Confesso o infantil deslumbramento e o inevitável embaraço que interiormente sentia por andar "entre os grandes" do jornalismo. Eu explico: estar numa sala de reuniões a discutir assuntos profissionais, taco a taco, com dois dos homens mais influentes da história recente do jornalismo português enchia-me o ego, por um lado, e intimidava-me, por outro. "Afinal", perguntava em segredo a minha consciência moral, "quem és tu para estares aqui a mandar bitaites ao Mário Bettencourt Resendes? Como te atreves, pá?!"... E não tinha uma boa resposta para dar!
"E agora?", volta a maldita consciência a atormentar-me, "como tens lata para escrever no jornal que ele dirigiu, o jornal que ele simbolizou?". E, inevitavelmente sem resposta, prossigo nesta desfaçatez...

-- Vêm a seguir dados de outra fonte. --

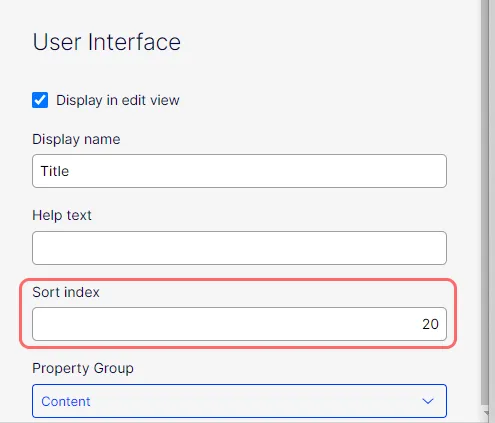Select the Content value in the dropdown
Image resolution: width=495 pixels, height=423 pixels.
tap(66, 401)
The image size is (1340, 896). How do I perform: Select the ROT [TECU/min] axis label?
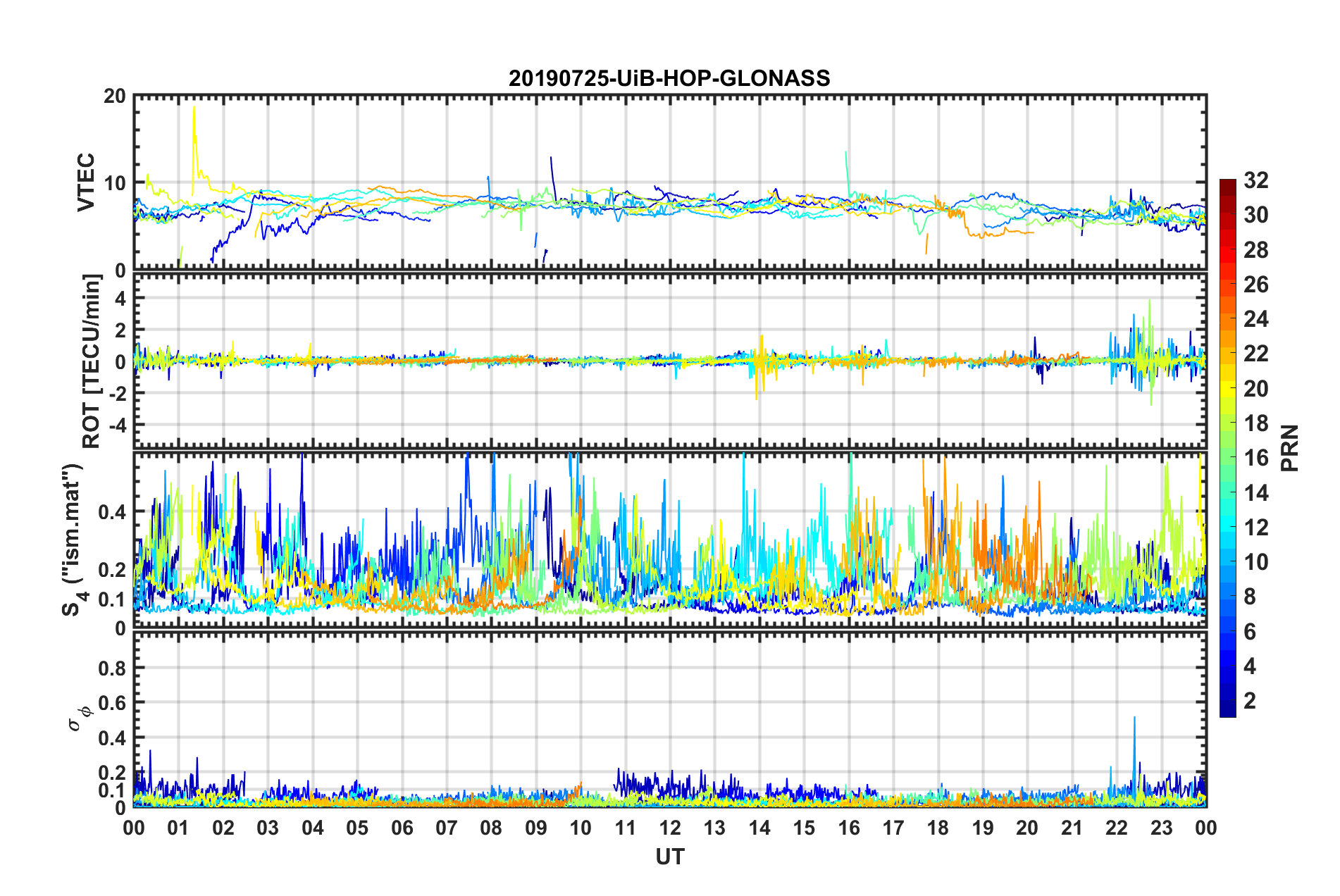(x=92, y=361)

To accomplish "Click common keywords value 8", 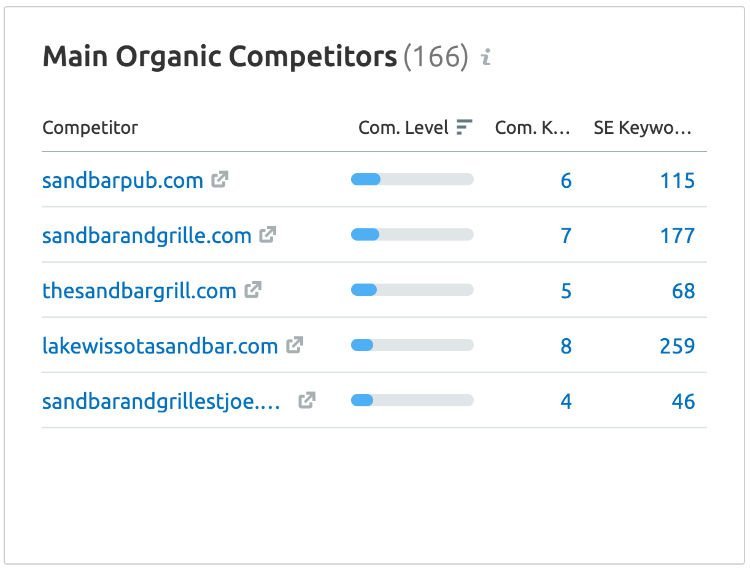I will click(566, 346).
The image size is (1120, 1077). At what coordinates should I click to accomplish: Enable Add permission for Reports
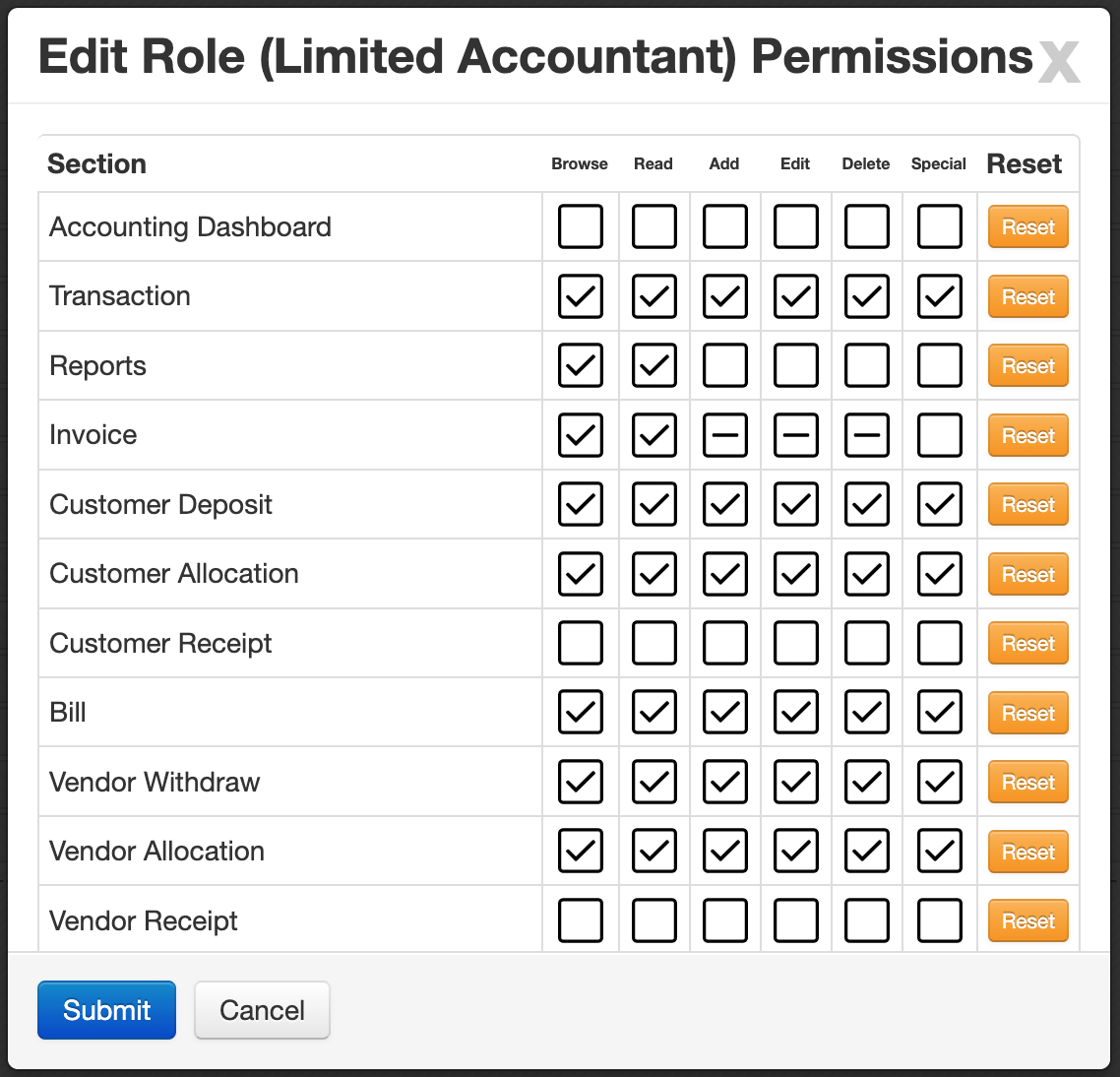(x=725, y=365)
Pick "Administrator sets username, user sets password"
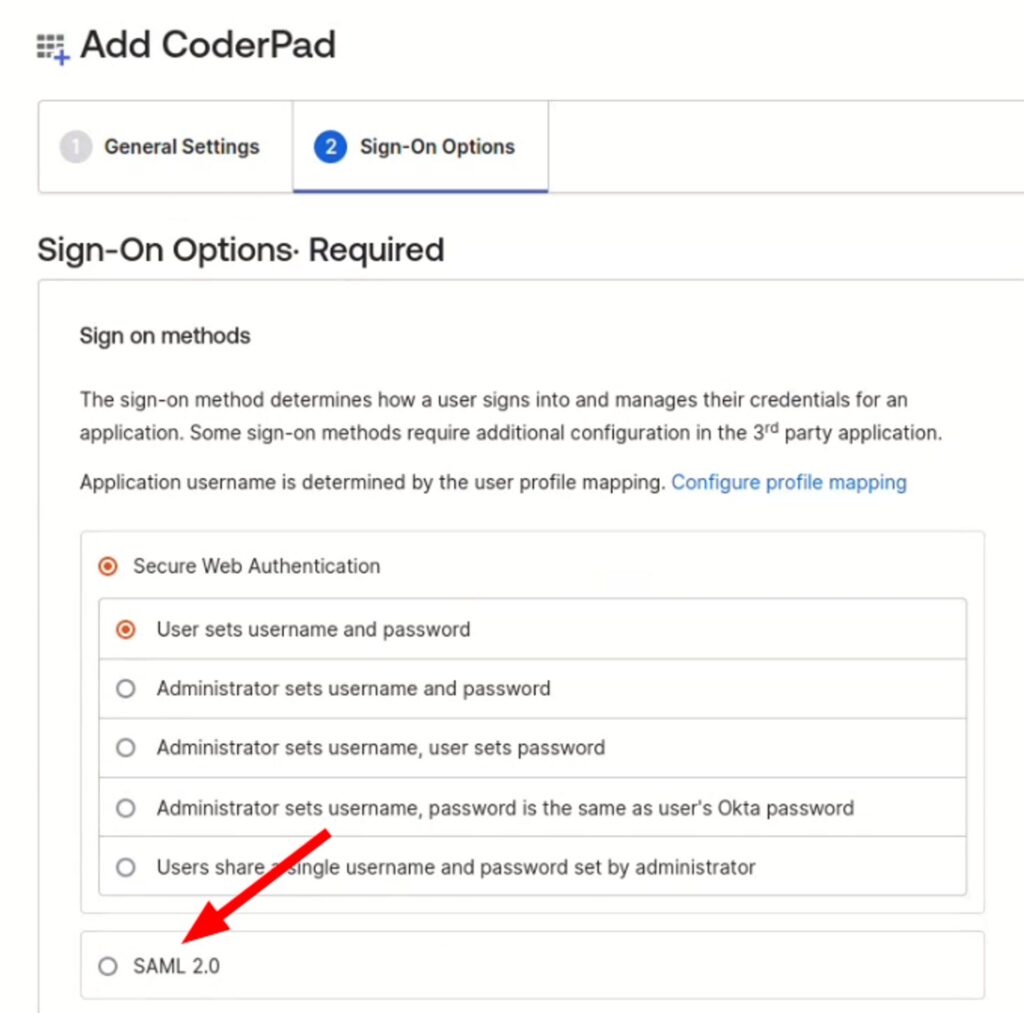1024x1013 pixels. pyautogui.click(x=125, y=748)
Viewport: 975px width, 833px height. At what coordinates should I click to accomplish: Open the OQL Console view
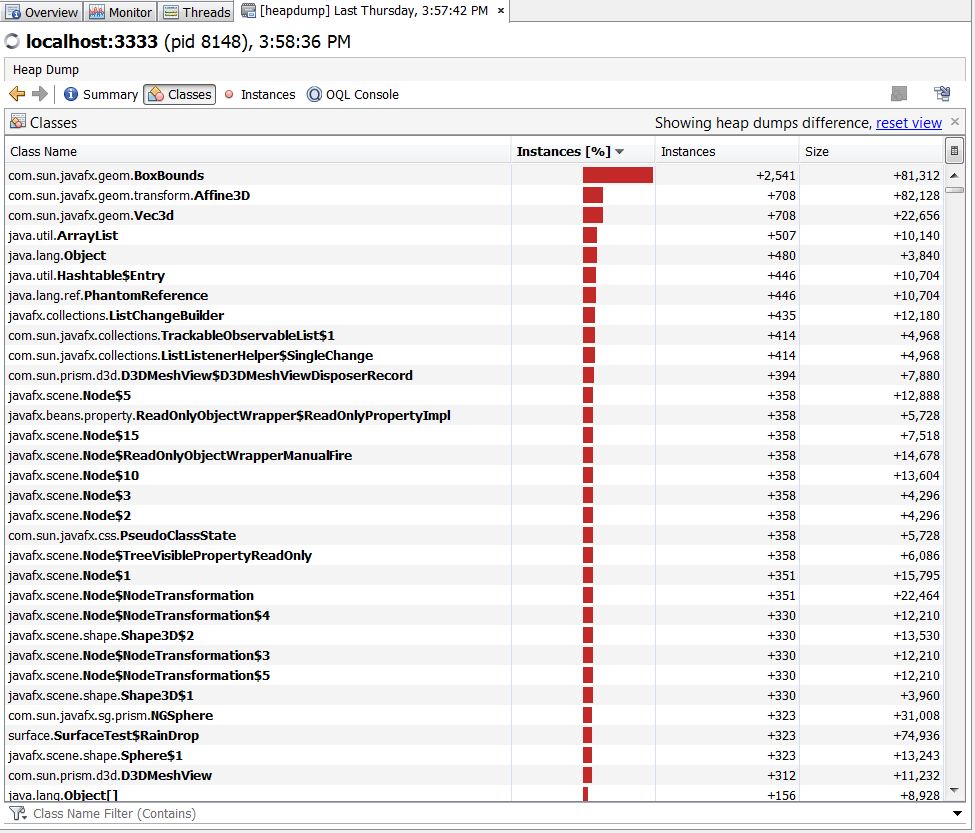(353, 94)
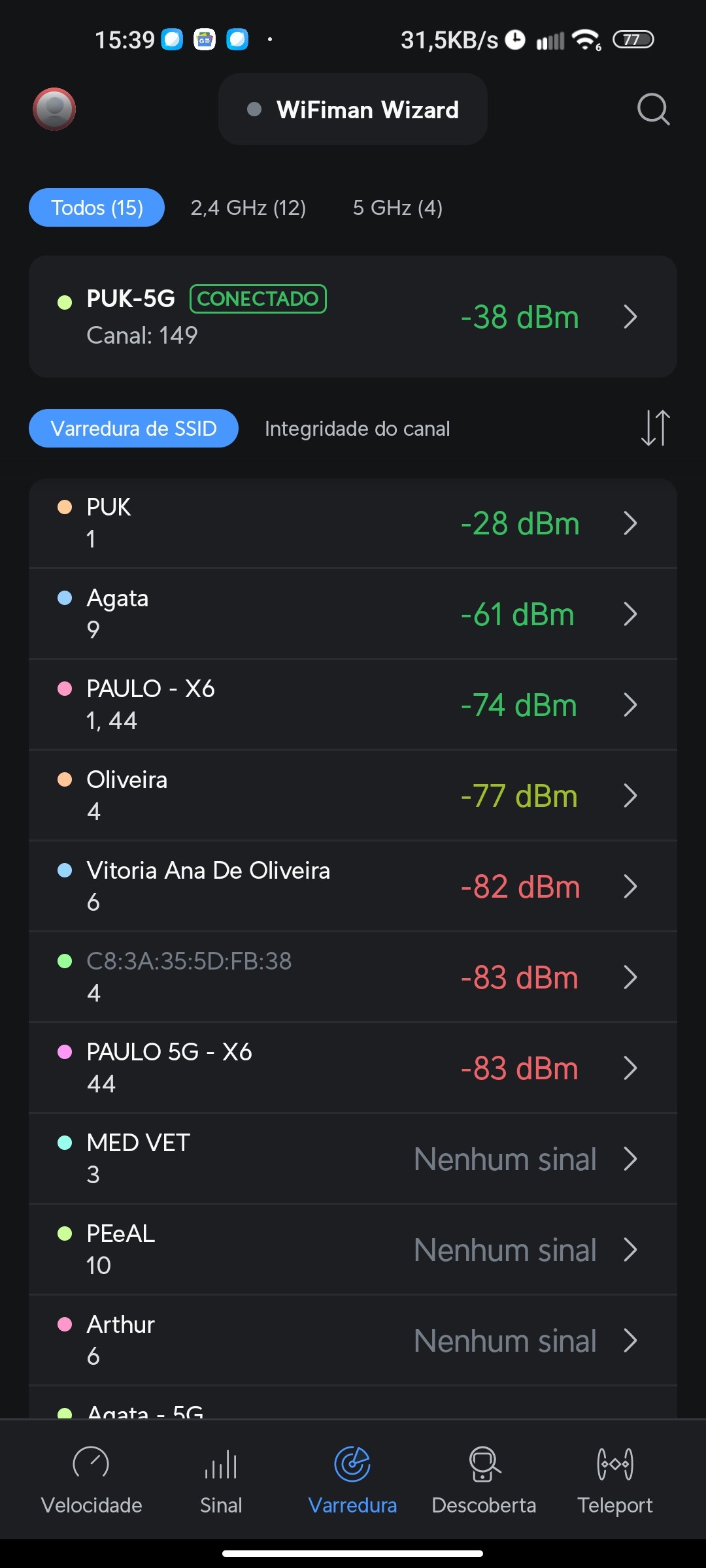
Task: Filter networks by 5 GHz (4)
Action: 397,208
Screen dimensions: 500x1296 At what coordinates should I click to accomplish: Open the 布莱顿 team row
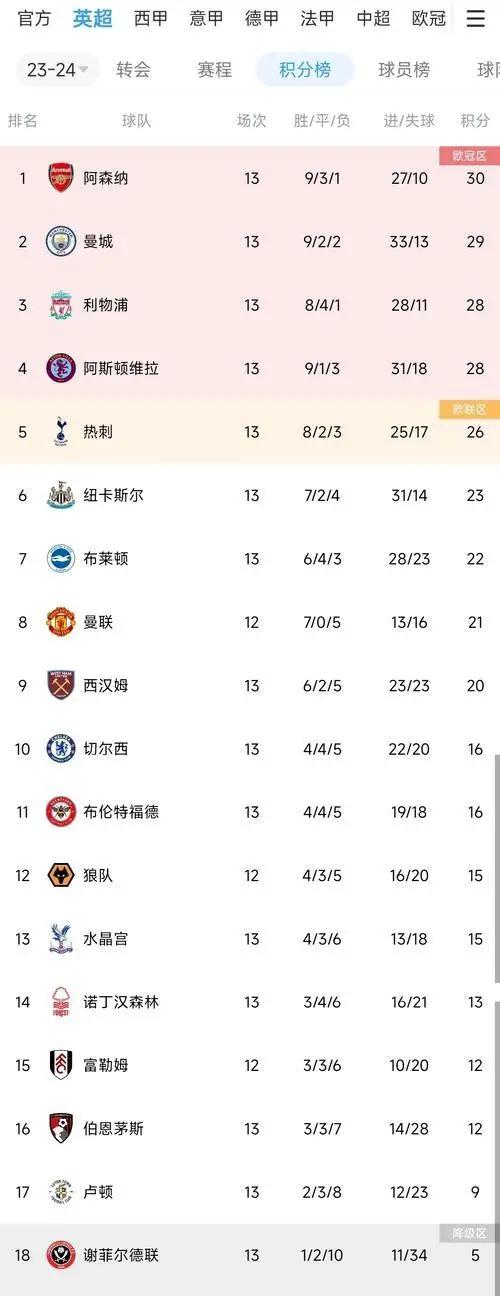click(x=250, y=558)
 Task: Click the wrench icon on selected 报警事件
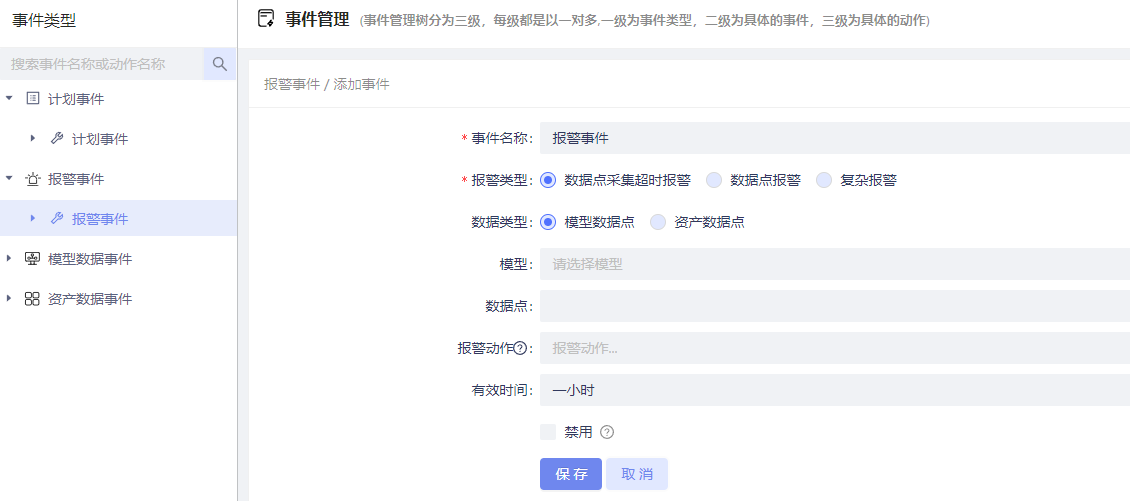(56, 218)
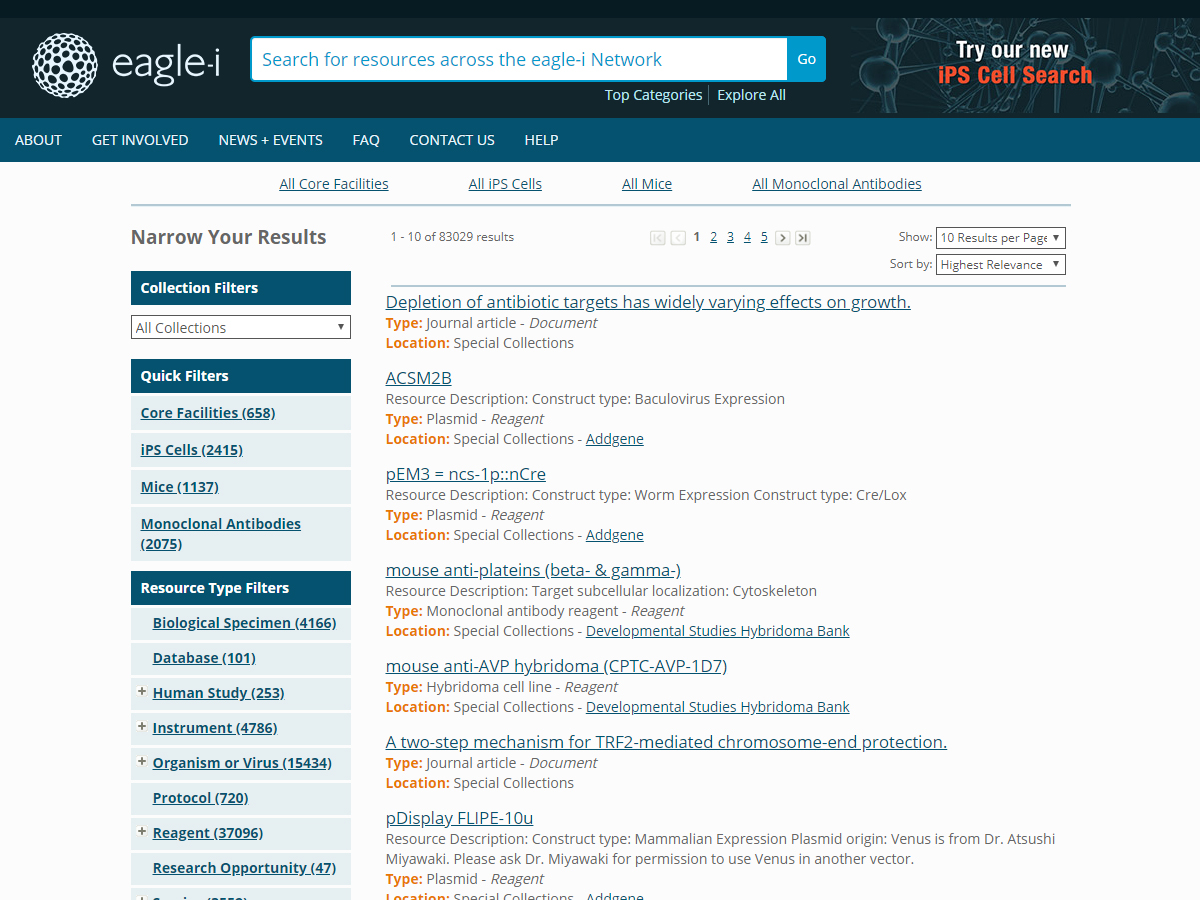Open the GET INVOLVED menu item
The image size is (1200, 900).
[x=140, y=140]
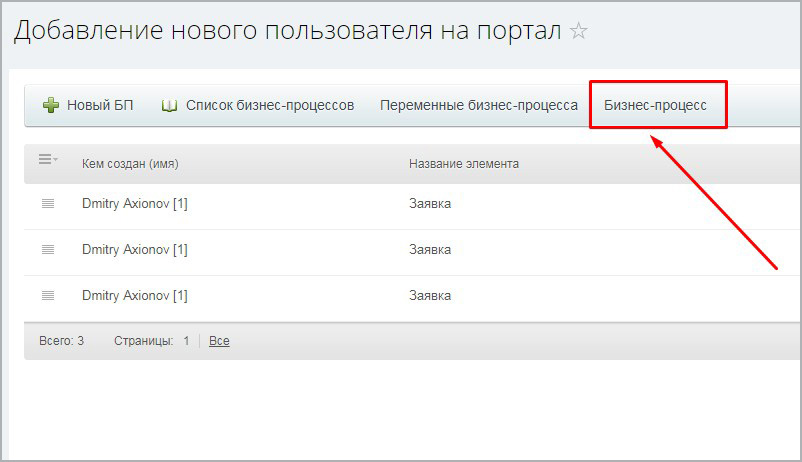Select the Бизнес-процесс toolbar item
The height and width of the screenshot is (462, 802).
(655, 105)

A curta e insignificante história da minha relação com Mário Bettencourt Resendes só tem hoje importância pelo simbolismo deste facto: para os jornalistas da minha geração ele personifica uma grandeza e um estatuto que, temos consciência - por muitos êxitos que somemos, por muito brilhantes e talentosos que parecermos, por maior que seja a repercussão que tenhamos -, nunca iremos alcançar. E isso diz tudo sobre a tristeza para o jornalismo português de perder Mário Bettencourt Resendes.